What can you make of “trust” in that environment? If you’re me, you default to
the “trust people to be what they are” sentiment. I know what each class and
style of person is likely to do, so I do what I want both in anticipation of
and in response to. It’s not an accident I’m open, honest, and ongoing about
shit that pisses me off. It’s deliberate practiced habit. You’re going to come
at me sideways dancing around “the issue,” so I’m going to assert the issue in
as many words and languages that it takes to teach you I’m not the one to play
your stupid fucking game with.
I don’t identify with the characters in The Crown. I have no institution or
tired parochial standard to defer to. I have myself and anyone else willing to
continuously poke at the disingenuously and incidentally powerful. I have all
of the capacity to carry the pretensions and expectations of someone who
pretends there’s a “proper” way to exist independent of mutual acknowledgment,
celebration, or solidarity. I’m not so blind as to genuinely believe any
catchphrase or edict I conjure to desperately mask my intentions usurps common
decency and sense. No, I don’t feel supported in this endeavor to maintain
certain sovereign conceptions of dignity or accountability for their own sake.
I do not trust the institutions I feed on like a baby suckling a drug-addled
mother. It knows not its plight, but I do.
One of my office managers is struggling with her boyfriend being “almost” a
cheater. In her words, “I don’t care if you want to fuck someone else, just
tell me about it! We’re basically in an open relationship as it is.” He was
on Bumble and I guess doing other sketchy things, generally hiding it from her.

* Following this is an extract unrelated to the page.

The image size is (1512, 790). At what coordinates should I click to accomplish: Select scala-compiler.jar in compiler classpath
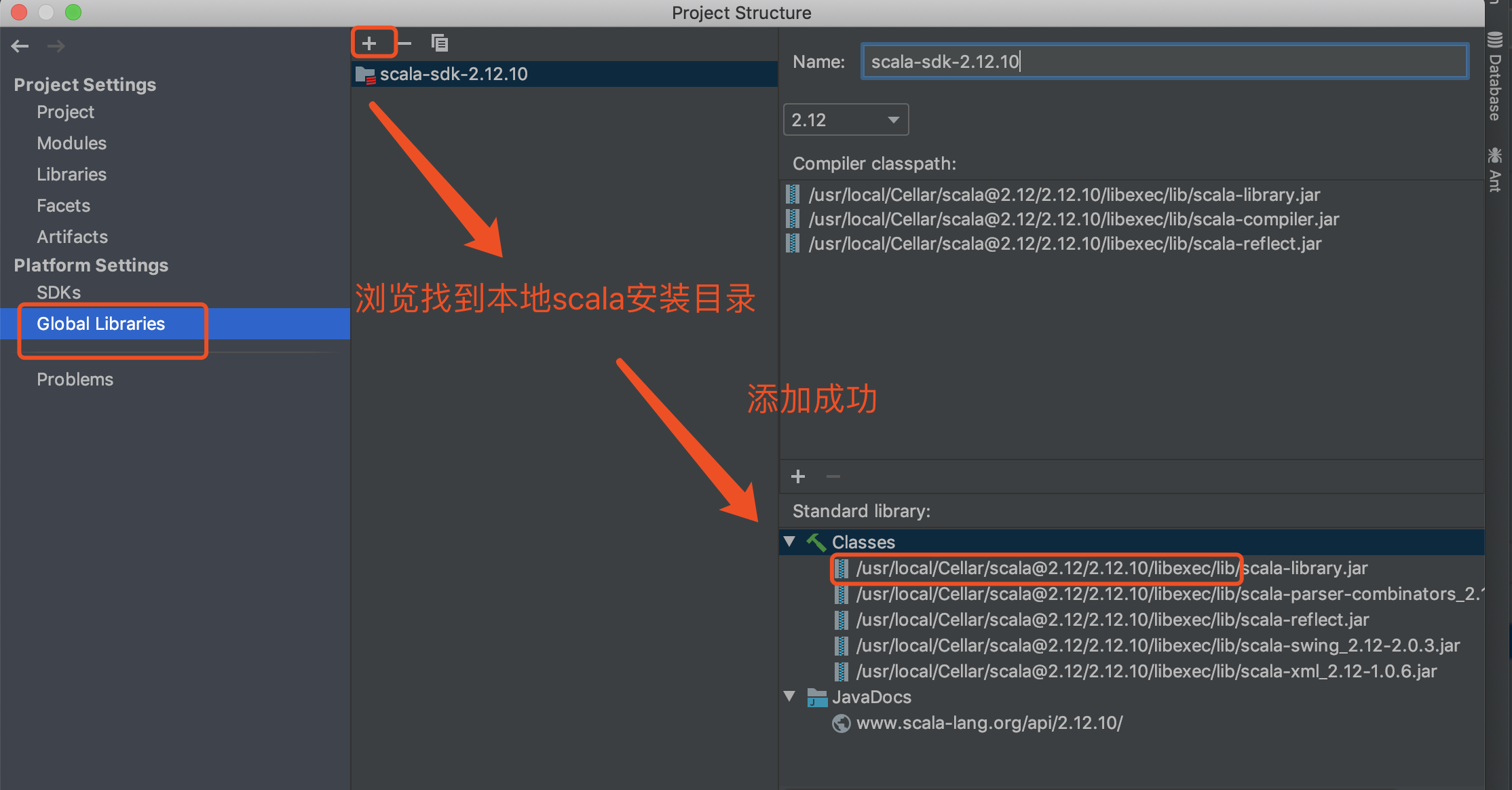coord(1074,219)
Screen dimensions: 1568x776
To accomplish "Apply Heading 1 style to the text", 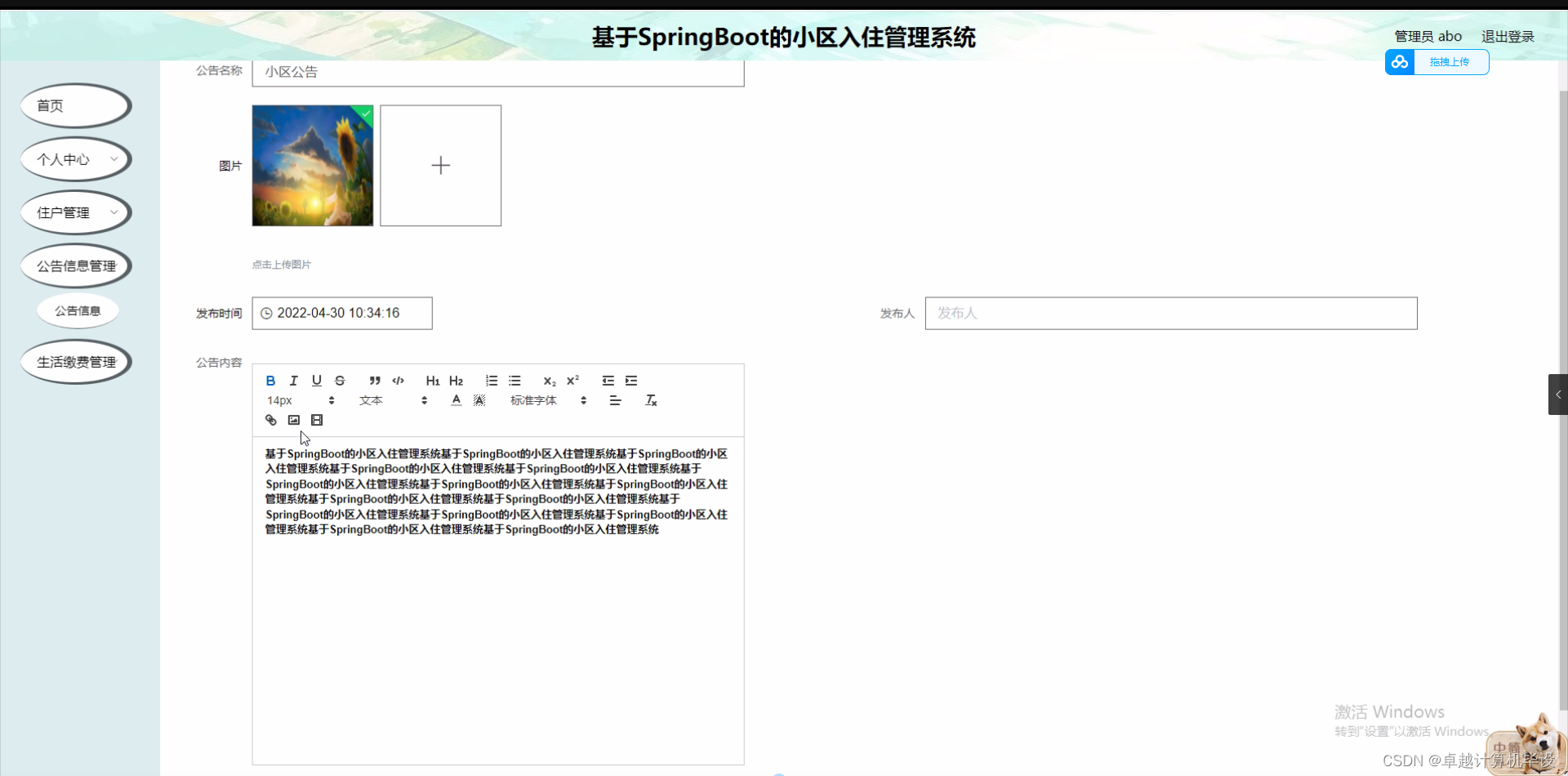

He’s reignited wounds from her traumatizing past related to infidelity. They’re
22 and been together for a year and a half. She regularly discusses her general
hopelessness for the future and the difficulty of even conceiving of herself in
a stable and healthy place financially. She’s lived in Bedford her entire life
and is deeply burnt out by her social work responsibilities often very unfairly
imposed on her. She can’t trust her country, the company she works for, her
boyfriend, or even the woman sitting next to her. Where do you think she’s
going to find someone that wants the same things in life anymore than you or I
can?
Who’s speaking the language of the aggrieved with any real capacity to do
something about it? Who has the emotional awareness and salient argument that
compels deliberate open and honest exchange? Who is “managing the best
interests of the company” with any remote clue how an individual is actually experiencing
said company? Richard Wolff remarked that facebook is laying off 11,000
employees after a disastrous miscalculation about shits the world has for the
Metaverse. 11,000 lives, plus families, plus the communities they’re plugged
into, because a power avatar gets to gamble where none of us can. Choosing to gamble, verses being forced to,
are entirely different universes.
Our lives are not guaranteed in the same way that there will always be an eager
demigod looking to preside over them. We adopt their language and set our
expectations in ways they deem fit. We insulate ourselves from the precise ways
we would otherwise criticize, as getting too exacting would betray why we find
their influence necessary and regal. The illusion of stability and order is
preferable to observing and owning our inherent chaos. Now, you don’t just
occupy a realm of social strata, you deserve it and belong.
You’re entitled to protect the money, your small cut-out caricature of a
worthwhile existence, or anything else you like provided it doesn’t disturb the
god from which you all draw power.
I will continue to cause calculated chaos.